When I think of returning to school, I think of studying what interests me most, which is yoga philosophy.
But this revelation had scarcely aged a day before two teachings came my way, yesterday, that shed light on the study of yoga philosophy:
FIRST, as I rode north from Hyde Park on the Cottage Grove bus, I read a blog post by Ram Dass about the simple teaching he received from Neem Karoli Baba, known to his students as Maharaj-ji:
I kept hoping to get esoteric teachings from Maharaj-ji, but when I asked, “How can I become enlightened?” he said things like, “Love everybody, serve everybody, and remember God,” or “Feed people.” When I asked, “How can I know God?” Maharaj-ji said, “The best form to worship God is in all forms. God is in everything.” These simple teachings, to love, serve, and remember, became the guideposts for my life.
Maharaj-ji’s method of teaching was simple: unconditional love. Is there a more important teaching than unconditional love?
Does one find that teaching in school?

THEN, later that evening, I had 13 minutes to enjoy the warmth of the Powell’s bookstore on Roosevelt before the Halsted bus would arrive to carry me home. At Powell’s I found a book of lectures by Hisamatsu Shin’ichi, a Zen Buddhist scholar who taught at Kyoto University and the Harvard Divinity School in the mid-20th century.
I opened the book at random and found Hisamatsu discussing the necessity of seeking true insight when studying the Buddha Dharma.
People are apt to view “true insight,” he says, as a particular interpretation or understanding of the Buddha Dharma. But true insight is not about having a specific intellectual insight into the Buddha Dharma, however correct and objective that insight might be.

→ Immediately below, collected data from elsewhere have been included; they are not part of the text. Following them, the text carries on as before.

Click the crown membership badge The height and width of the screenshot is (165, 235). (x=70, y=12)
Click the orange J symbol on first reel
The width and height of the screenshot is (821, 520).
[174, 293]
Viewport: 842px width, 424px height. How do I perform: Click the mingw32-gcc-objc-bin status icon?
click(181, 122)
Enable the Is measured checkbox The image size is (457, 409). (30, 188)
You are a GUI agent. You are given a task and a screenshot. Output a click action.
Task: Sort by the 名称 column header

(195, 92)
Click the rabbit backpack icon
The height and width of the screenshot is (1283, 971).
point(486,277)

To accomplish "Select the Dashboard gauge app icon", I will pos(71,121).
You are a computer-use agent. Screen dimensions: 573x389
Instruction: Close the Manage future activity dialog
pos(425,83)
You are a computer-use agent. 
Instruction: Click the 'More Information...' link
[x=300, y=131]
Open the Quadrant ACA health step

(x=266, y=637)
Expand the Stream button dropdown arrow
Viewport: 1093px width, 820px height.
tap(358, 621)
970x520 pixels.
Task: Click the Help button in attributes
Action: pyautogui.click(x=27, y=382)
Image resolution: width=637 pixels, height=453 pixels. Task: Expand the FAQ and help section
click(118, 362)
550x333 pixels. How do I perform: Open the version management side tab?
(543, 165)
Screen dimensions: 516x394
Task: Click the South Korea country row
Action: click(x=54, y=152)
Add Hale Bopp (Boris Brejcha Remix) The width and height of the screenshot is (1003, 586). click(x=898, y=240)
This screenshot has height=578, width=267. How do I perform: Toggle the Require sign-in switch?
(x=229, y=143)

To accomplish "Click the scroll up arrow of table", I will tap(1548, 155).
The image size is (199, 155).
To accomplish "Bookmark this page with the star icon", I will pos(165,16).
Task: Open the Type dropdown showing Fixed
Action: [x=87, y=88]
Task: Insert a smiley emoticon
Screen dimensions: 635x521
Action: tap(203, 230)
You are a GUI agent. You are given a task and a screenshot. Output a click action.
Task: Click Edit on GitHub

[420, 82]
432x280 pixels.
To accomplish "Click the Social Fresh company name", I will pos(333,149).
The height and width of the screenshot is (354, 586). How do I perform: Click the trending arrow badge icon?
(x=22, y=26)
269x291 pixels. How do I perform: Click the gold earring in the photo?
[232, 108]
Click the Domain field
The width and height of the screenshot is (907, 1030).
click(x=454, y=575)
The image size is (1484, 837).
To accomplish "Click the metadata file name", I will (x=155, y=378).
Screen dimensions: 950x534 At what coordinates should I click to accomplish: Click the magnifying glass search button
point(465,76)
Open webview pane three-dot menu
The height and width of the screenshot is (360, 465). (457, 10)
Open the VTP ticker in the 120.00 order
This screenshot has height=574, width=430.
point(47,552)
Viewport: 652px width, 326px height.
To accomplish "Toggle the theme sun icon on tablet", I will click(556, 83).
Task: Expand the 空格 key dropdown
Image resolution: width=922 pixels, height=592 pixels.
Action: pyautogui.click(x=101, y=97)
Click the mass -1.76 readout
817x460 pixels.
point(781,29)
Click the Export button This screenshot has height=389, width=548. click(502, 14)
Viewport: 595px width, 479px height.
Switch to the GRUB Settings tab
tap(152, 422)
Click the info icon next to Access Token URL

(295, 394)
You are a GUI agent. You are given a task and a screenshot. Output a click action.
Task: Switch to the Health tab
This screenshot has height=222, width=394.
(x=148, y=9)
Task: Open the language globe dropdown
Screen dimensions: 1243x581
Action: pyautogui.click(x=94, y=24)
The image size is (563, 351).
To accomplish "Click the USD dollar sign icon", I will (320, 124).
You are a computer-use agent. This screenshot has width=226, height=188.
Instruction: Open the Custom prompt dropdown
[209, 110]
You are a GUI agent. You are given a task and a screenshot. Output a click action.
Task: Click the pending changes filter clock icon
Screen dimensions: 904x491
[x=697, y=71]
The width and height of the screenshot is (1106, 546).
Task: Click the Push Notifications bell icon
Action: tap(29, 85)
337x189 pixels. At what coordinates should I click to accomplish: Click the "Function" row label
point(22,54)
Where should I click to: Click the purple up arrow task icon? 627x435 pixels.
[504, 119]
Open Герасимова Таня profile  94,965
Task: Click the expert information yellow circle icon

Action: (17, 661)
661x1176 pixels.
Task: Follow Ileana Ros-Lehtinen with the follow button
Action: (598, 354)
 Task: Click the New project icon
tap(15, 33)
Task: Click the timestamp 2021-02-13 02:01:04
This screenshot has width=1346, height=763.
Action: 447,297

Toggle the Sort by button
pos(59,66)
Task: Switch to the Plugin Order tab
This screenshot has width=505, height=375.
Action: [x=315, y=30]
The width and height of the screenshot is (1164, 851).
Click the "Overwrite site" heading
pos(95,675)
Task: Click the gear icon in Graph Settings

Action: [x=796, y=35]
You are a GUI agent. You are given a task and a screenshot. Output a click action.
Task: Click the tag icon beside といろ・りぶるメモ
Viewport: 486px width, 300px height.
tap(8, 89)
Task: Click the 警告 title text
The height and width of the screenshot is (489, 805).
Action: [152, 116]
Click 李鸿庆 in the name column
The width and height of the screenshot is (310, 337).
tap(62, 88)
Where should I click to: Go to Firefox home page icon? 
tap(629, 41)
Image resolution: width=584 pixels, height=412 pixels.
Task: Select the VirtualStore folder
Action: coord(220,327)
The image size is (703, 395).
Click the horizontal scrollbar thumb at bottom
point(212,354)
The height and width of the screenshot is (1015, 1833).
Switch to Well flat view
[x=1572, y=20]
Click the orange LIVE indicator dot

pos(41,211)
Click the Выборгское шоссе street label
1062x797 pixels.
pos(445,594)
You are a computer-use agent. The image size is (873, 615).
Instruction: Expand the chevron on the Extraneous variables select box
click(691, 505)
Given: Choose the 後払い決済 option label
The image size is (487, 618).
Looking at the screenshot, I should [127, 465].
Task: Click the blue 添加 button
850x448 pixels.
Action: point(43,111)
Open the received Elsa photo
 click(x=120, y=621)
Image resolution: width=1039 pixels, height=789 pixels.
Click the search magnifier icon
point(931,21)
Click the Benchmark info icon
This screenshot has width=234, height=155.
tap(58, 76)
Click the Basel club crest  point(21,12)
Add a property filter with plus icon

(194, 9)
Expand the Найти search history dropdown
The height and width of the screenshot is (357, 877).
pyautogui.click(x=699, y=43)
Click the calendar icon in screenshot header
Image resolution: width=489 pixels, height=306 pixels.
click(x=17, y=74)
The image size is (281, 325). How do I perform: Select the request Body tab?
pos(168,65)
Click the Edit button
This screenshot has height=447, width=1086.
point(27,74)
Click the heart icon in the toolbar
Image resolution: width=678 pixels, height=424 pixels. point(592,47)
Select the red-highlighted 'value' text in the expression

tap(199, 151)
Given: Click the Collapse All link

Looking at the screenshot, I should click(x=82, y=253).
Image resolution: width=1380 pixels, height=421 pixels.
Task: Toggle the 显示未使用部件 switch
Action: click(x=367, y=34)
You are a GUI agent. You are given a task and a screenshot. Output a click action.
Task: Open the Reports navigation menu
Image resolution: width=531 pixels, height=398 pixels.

“The true insight isn’t an objective and exact understanding of the Buddha-Dharma, or a grasp of its theoretical and philosophic principles,” writes Hisamatsu. “Rather, true insight must be the living Buddha Dharma. That is to say, it is the Buddha Dharma which is true insight.”
Yoga philosophy is useful when it reminds us what we already know. And I was reminded in this moment that we don’t need yoga philosophy. We just need yoga.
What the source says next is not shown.